El joyero menudito volvió con prisa de la trastienda.

– Aquí lo tiene, señor. -Me mostró el anillo-. Ha quedado como nuevo. Y la piedra es muy bonita, si no le molesta que se lo diga.

Puse el anillo a la luz. Era el de Denna.

– Trabaja usted muy bien -comenté.

El hombre sonrió, halagado.

– Gracias, señor. En total, el trabajo ha salido por cuarenta y cinco peniques.

Di un breve y silencioso suspiro. Habría sido mucho pedir que Ambrose hubiera pagado el trabajo por adelantado. Calculé mentalmente, conté las monedas y puse un talento y seis iotas sobre el tablero de cristal de la vitrina. Al hacerlo, me fijé en que tenía la textura ligeramente oleosa del vidrio reforzado; le pasé la mano y me pregunté, distraído, si sería una de las piezas que yo mismo había fabricado en la Factoría.

Mientras el joyero recogía las monedas, me fijé en otra cosa. En algo que había dentro de la vitrina.

– ¿Le ha llamado la atención alguna cosilla? -me preguntó con desparpajo.

Señalé un collar expuesto en el centro de la vitrina.

– Tiene usted un gusto excelente -declaró; sacó una llave y abrió un panel de la parte posterior de la vitrina-. Es un artículo excepcional. El engarce es muy elegante, y además la piedra en sí es de una calidad notable. No suelen verse esmeraldas de tanta calidad talladas con forma de lágrima.

– ¿Lo ha hecho usted? -pregunté.

El joyero lanzó un suspiro teatral.

– No, no puedo atribuirme ese honor. Lo trajo una joven hace algunos ciclos. Por lo visto necesitaba más el dinero que el adorno, y llegamos a un acuerdo.

– ¿Cuánto pide por él? -pregunté fingiendo desinterés.

Me lo dijo. Era una cantidad de dinero astronómica. Más dinero del que yo jamás había visto junto. Suficiente dinero para que una mujer viviera holgadamente en Iiyire varios años. Suficiente para que se comprara un arpa buena, nueva. Suficiente para que comprara un laúd de plata maciza, o, si así lo prefería, un estuche para ese laúd.

El joyero volvió a suspirar y meneó la cabeza como lamentándose del triste estado del mundo.

– Es una lástima -dijo-. Quién sabe lo que habrá llevado a una joven a empeñar una pieza como esta. -Entonces levantó la cabeza y sonrió, acercando la esmeralda a la luz con gesto expectante-. Sin embargo, lo que para ella es una pérdida, para usted es una ganancia.

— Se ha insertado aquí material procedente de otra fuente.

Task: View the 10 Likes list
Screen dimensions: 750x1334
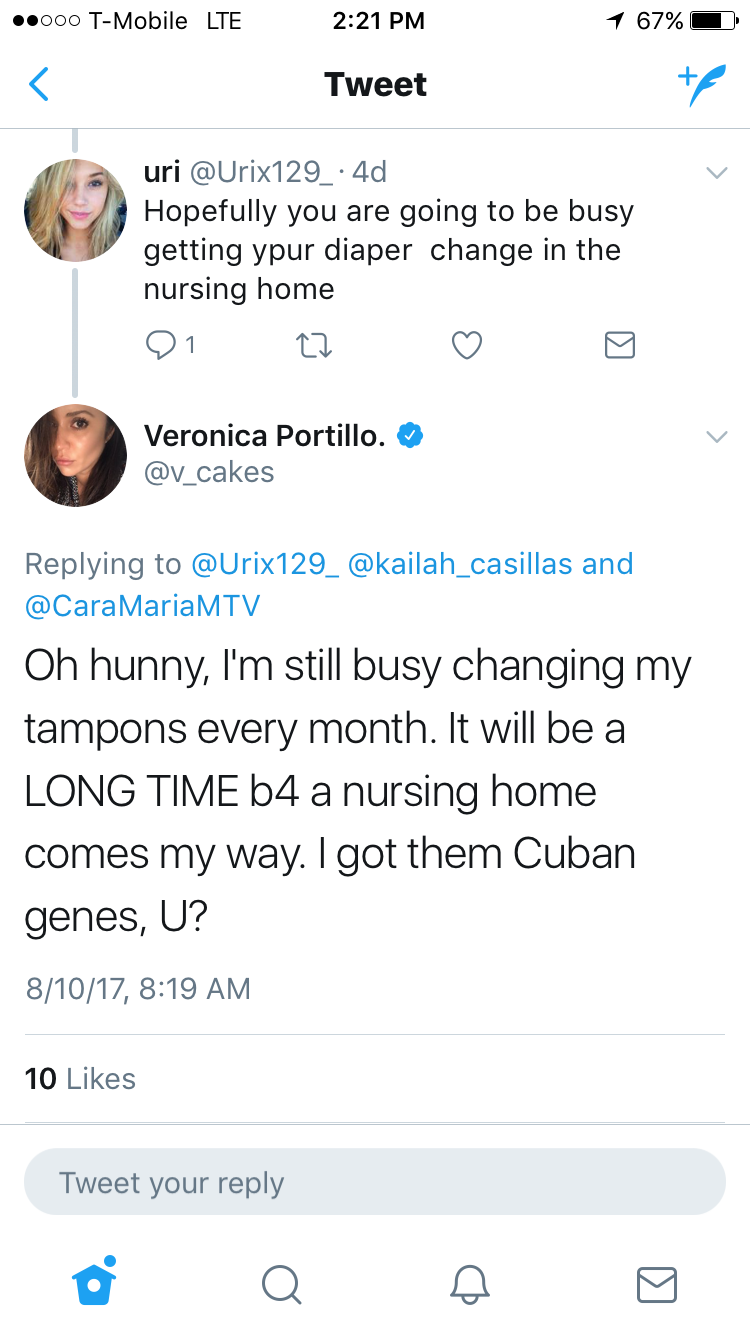Action: tap(80, 1079)
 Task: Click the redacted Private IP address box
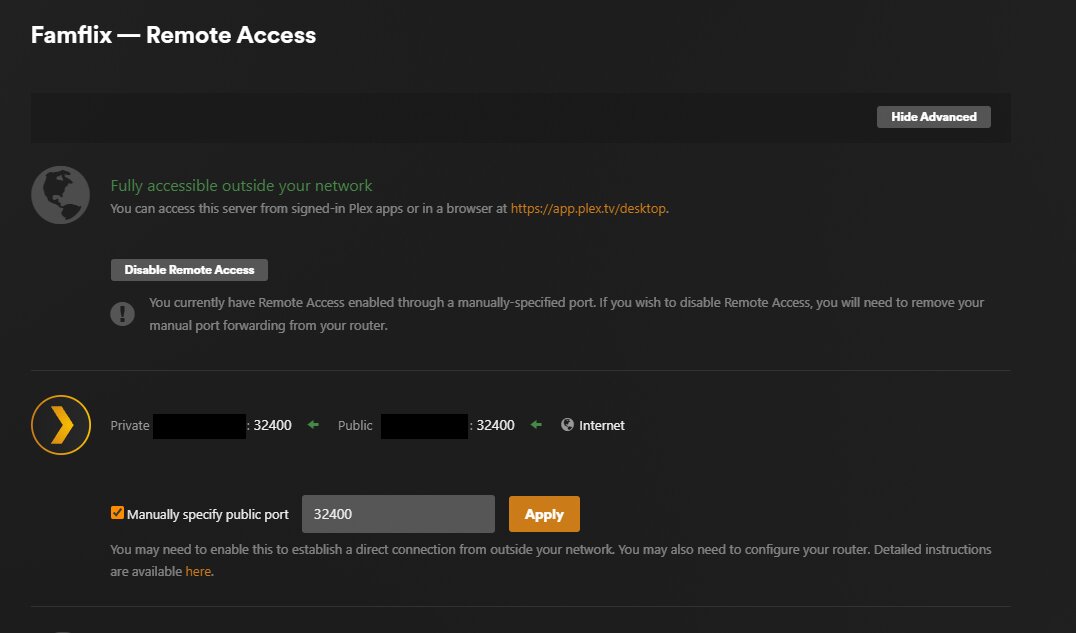(199, 425)
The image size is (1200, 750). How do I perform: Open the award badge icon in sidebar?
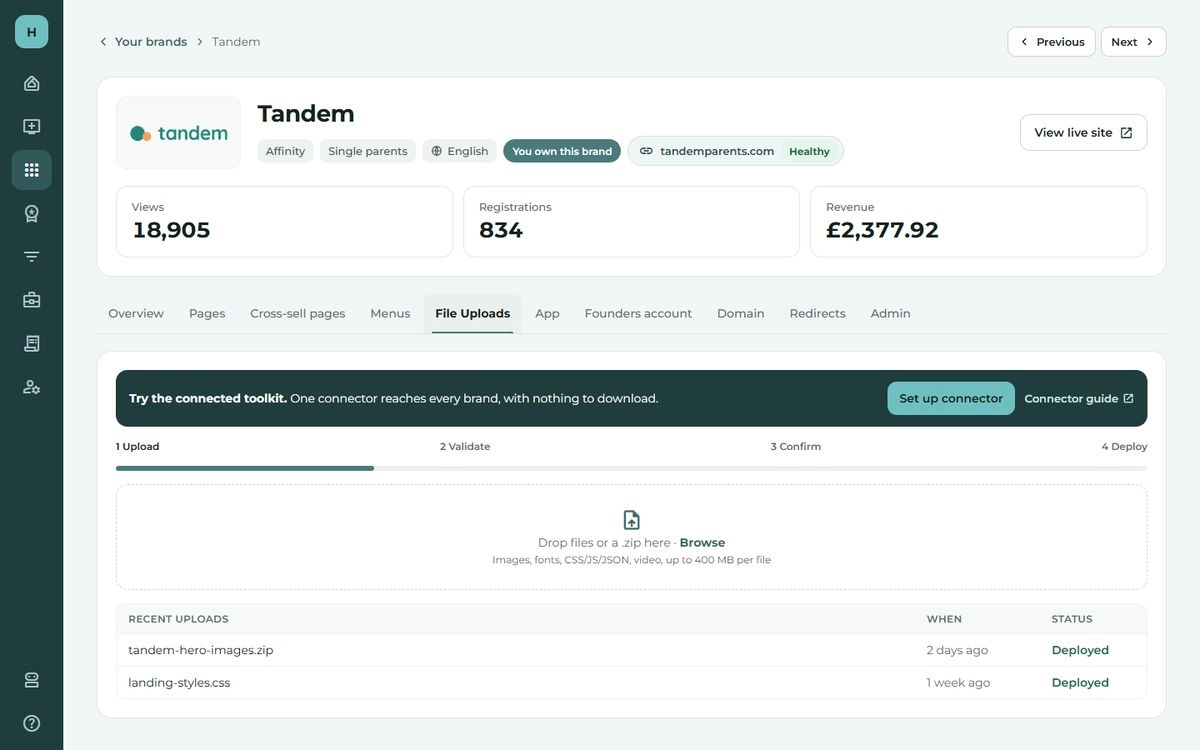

Como en su nota Denna había mencionado El Tonel y el Jabalí, decidí empezar a buscarla allí. El estuche del laúd me pesaba más ahora que sabía lo que Denna había tenido que empeñar para pagarlo. Con todo, favor con favor se paga, y confiaba en que devolviéndole su anillo las cosas entre nosotros se equilibrarían.

Pero El Tonel y el Jabalí no era una posada, sino solo una casa de comidas. Sin muchas esperanzas, pregunté al dueño si alguien había dejado un mensaje para mí. No, no habían dejado nada. Pregunté si recordaba a una mujer que había estado allí la noche anterior. ¿Morena? ¿Muy guapa?

El hombre asintió con la cabeza.

– Estuvo esperando mucho rato -dijo-. Recuerdo que pensé: ¿a quién se le ocurriría hacer esperar a una mujer así?

Os sorprendería la cantidad de posadas y pensiones que puede llegar a haber en una ciudad tan pequeña como Imre.